Defendant asserts error in the instruction that Tooke, Skelly, Forbush and Parsons were not accomplices. Before 1915, it was held that the giver and the taker of a bribe, although guilty of different crimes under the code, were accomplices (People v. Coffey, 161 Cal. 433 [119 P. 901, 39 L.R.A. N.S. 704]). In 1915, the statute requiring corroboration of accomplices (Pen. Code, § 1111), was amended to define an accomplice as “one who is liable to prosecution for the identical offense charged against the defendant on trial” (Stats. 1915, ch. 457, p. 760). It is recognized that this amendment was directly designed to abrogate the rule of Coffey (People v. Clapp, 24 Cal.2d 835, 838 [151 P.2d 237]).
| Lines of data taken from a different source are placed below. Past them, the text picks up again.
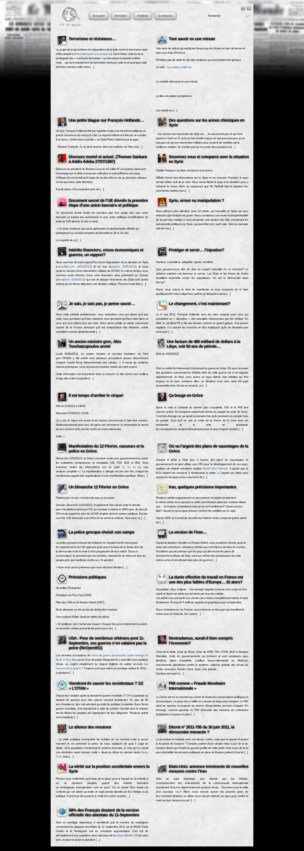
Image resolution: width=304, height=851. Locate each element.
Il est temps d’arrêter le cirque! (96, 395)
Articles (121, 15)
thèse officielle (124, 835)
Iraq (177, 791)
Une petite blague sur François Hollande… (106, 120)
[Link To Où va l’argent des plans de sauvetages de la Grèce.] (162, 448)
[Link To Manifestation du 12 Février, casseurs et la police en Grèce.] (62, 448)
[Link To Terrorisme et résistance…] (62, 41)
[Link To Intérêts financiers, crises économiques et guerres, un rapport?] (62, 252)
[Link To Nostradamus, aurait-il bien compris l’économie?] (162, 640)
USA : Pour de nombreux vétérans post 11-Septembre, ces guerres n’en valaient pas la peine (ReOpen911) (107, 643)
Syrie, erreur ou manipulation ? (196, 200)
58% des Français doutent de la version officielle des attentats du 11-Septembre (104, 812)
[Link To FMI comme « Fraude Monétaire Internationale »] (162, 685)
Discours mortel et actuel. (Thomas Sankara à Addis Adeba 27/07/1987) (108, 159)
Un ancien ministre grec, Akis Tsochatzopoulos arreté (95, 344)
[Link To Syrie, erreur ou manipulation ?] (162, 202)
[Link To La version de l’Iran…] (162, 534)
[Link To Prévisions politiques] (62, 579)
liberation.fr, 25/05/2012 (70, 279)
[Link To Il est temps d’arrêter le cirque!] (62, 397)
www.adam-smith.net (179, 67)
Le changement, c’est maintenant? (199, 303)
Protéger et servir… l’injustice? (196, 250)
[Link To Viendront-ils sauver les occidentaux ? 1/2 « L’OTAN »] (62, 685)
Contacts (165, 15)
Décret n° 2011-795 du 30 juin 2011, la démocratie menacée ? (202, 729)
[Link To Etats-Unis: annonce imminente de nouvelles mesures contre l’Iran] (162, 768)
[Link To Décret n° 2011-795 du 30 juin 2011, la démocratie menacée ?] (162, 729)
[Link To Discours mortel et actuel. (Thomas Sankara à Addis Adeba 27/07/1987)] (62, 159)
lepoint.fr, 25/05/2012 (122, 266)
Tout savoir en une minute (192, 39)
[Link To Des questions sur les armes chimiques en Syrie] (162, 122)
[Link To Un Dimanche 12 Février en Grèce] (62, 489)
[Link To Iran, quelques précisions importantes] (162, 489)
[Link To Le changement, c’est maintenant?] (162, 306)
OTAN (128, 695)
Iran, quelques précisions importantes (202, 487)
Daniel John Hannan (215, 468)
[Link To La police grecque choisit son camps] (62, 534)
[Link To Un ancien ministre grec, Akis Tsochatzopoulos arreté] (62, 343)
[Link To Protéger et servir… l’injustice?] (162, 252)
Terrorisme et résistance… (92, 39)
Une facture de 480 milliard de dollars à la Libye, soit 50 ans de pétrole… (203, 344)
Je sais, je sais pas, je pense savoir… (102, 303)
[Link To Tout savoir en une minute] (162, 40)
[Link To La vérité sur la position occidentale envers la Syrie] (62, 768)
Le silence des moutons (90, 727)
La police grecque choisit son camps (101, 532)
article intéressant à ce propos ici (92, 53)
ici (123, 467)
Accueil (99, 15)
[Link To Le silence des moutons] (62, 729)
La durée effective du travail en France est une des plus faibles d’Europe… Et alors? (206, 579)
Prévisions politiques (87, 577)
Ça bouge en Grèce (186, 395)
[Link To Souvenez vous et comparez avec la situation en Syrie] (162, 159)
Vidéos (142, 15)
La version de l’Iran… (188, 532)
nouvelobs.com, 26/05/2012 (74, 266)
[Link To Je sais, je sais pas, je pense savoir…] (62, 306)
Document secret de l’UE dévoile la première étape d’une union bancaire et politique (108, 203)
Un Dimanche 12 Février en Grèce (99, 487)
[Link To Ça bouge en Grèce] (162, 397)
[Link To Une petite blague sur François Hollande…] (62, 122)
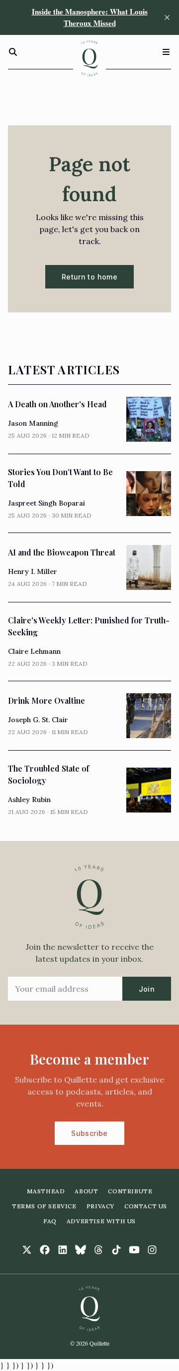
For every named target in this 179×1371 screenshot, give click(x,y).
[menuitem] (46, 1191)
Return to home (89, 277)
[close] (167, 17)
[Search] (13, 52)
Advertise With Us (101, 1221)
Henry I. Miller (32, 571)
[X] (27, 1250)
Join (147, 989)
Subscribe (89, 1133)
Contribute (130, 1191)
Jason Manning (33, 423)
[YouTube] (134, 1250)
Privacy (100, 1206)
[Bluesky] (81, 1250)
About (86, 1191)
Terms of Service (44, 1206)
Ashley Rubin (29, 799)
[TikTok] (116, 1250)
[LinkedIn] (63, 1250)
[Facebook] (45, 1250)
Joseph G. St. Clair (38, 719)
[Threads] (98, 1250)
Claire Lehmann (34, 651)
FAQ (50, 1221)
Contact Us (145, 1206)
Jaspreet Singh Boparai (46, 503)
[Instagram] (152, 1250)
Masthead (46, 1191)
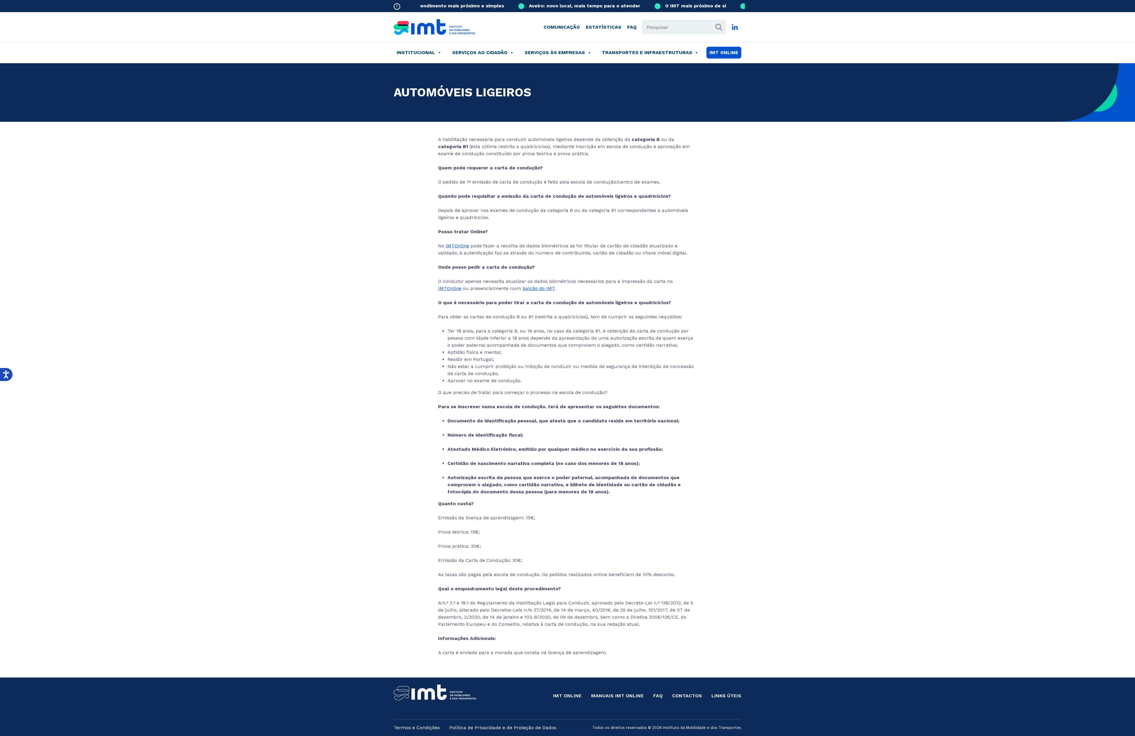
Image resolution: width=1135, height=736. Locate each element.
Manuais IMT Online (617, 695)
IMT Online (567, 695)
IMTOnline (457, 246)
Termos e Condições (417, 727)
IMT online (723, 52)
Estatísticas (603, 27)
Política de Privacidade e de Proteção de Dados (502, 727)
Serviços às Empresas (555, 52)
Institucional (416, 52)
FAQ (632, 27)
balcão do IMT (538, 288)
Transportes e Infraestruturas (647, 52)
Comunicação (562, 27)
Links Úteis (726, 695)
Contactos (687, 695)
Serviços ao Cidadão (479, 52)
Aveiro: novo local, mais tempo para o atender (568, 6)
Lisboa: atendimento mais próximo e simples (434, 6)
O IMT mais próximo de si (679, 6)
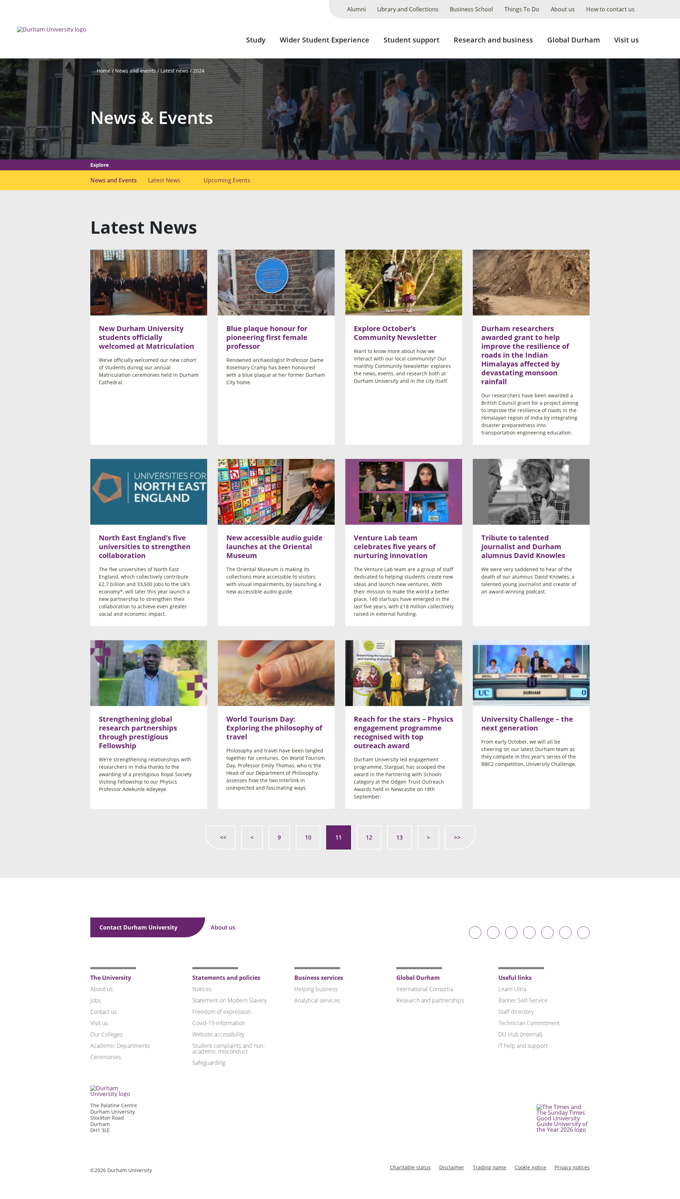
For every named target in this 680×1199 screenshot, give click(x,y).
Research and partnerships (430, 1000)
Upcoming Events (227, 180)
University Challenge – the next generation (527, 723)
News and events (135, 70)
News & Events (151, 117)
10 (308, 837)
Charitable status (410, 1167)
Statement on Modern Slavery (229, 1000)
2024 (198, 70)
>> (457, 837)
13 (399, 837)
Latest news (174, 70)
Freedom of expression (221, 1012)
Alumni (356, 9)
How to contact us (610, 9)
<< (223, 837)
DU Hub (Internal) (520, 1034)
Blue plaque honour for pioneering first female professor (266, 337)
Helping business (316, 989)
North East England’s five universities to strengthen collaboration (145, 546)
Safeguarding (208, 1063)
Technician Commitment (529, 1023)
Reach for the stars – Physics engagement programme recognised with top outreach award (403, 732)
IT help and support (523, 1046)
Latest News (164, 180)
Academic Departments (120, 1046)
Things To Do (521, 9)
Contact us (103, 1012)
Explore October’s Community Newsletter (395, 333)
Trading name (489, 1167)
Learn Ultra (512, 989)
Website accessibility (218, 1034)
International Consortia (424, 989)
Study (256, 40)
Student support (412, 40)
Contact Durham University (139, 927)
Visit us (626, 40)
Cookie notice (530, 1167)
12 (369, 837)
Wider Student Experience (324, 40)
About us (563, 9)
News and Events (113, 180)
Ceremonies (105, 1057)
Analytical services (317, 1000)
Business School (471, 9)
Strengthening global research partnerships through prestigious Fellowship (138, 732)
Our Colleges (106, 1034)
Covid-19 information (218, 1023)
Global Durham (573, 40)
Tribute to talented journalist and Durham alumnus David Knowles (523, 546)
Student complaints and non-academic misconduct (228, 1048)
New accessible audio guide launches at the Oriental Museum (274, 546)
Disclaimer (451, 1167)
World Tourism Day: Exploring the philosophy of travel (274, 727)
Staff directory (516, 1012)
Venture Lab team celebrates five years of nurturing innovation (395, 546)
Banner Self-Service (523, 1000)
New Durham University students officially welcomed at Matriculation (146, 337)
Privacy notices (572, 1167)
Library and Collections (407, 9)
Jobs (95, 1000)
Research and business (493, 40)
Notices (201, 989)
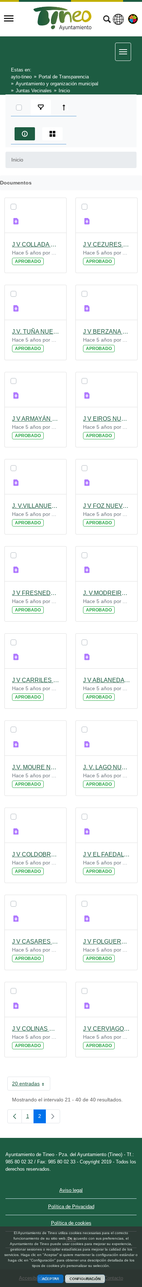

Thus when one statute defines a crime which necessarily requires the participation of two or more persons,, but fixes punishment for only one of them, and another statute separately provides that the other participant is guilty of *800 a distinct crime, each is guilty of a criminal offense, but the offense of which each is guilty is separate and distinct from that of the other. It follows that the definitions of accessory, aider and abettor (Pen. Code, §§ 31, 971) do not operate to subject either to prosecution under the section proscribing the act of the other, and neither falls within the code definition of an accomplice as to the act of the other (id.). Bribery is such a crime. The giver whose offense is specifically, made a crime (Pen. Code, § 67) is not an accomplice in the separate and distinct crime (Pen. Code, § 68) of the receiver (see People v. Clapp, supra, at p. 839; People v. Brigham, 72 Cal.App. 2d 1, 5-7 [163 P.2d 891]). By code definition, the giver is guilty only if he gives or offers with intent to influence the officer. The officer who asks or receives payment is guilty only if he does so with the understanding that his official action will be influenced thereby.

Nor are the giver and receiver guilty of a conspiracy, because the two crimes require different motives or purposes (People v. Keyes, 103 Cal.App. 624 [284 P. 1096]—opinion of Supreme Court on denial of hearing; cf. Calhoun v. Superior Court, 46 Cal.2d 18 [291 P.2d 474]). It has been held that an intermediary may be the agent of both giver and receiver (People v. Davis, 210 Cal. 540, 557 [293 P. 32]).